The film explores the life of a fashion photographer who learns that one of his photographs features a dead body as he tries to figure what happened as well as meet a woman who might’ve been involved. It’s a film that has a man who is this revered fashion photographer who is part of this world of Swingin’ London of the mid-1960s as he is at the center of this burgeoning culture as he has uncovered something that has him see something that he might’ve seen as he becomes targeted for his photograph. On the one hand, it’s an unconventional mystery that plays into the mind of a man who tries to uncover a mystery that isn’t supposed to be solved. On the other hand, it’s a film that has a man who is at the epicenter of British fashion as he comes to term with the role he plays and what else he could as a photographer.

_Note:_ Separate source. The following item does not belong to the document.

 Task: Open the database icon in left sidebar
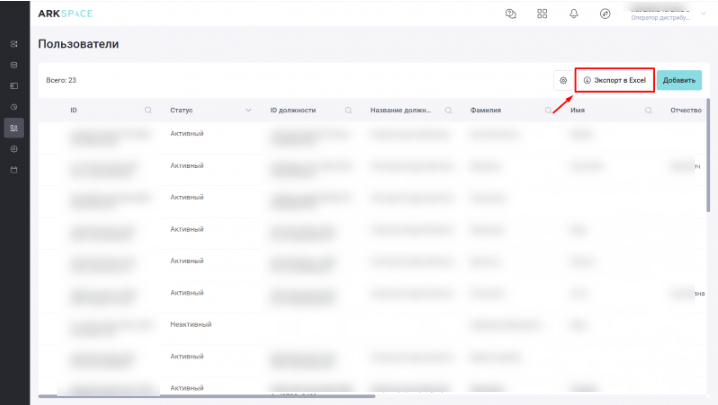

The film’s screenplay follows a day in the life of this photographer named Thomas (David Hemmings) who is driven by his art yet sleeping with models and all of that hasn’t really made him happy as he yearns for something more as his neighbor Patricia (Sarah Miles) is content with not dealing with certain expectations. Upon a stroll at Maryon Park where he watches a couple embracing, he takes photographs where the woman Jane (Vanessa Redgrave) wants the photographs. After a day of errands, Thomas looks into the photos he shot and realizes that Jane towards the body of her dead lover as he tries to figure out if there was a murder. While Thomas isn’t a likeable person, that is one of the aspects of the script that makes him interesting as he would often be cruel to his models or be very dismissive about antiques or art. At the same time, he yearns to be very important or do something important as his encounter with Jane would eventually have him facing some dark realities about what he had shot.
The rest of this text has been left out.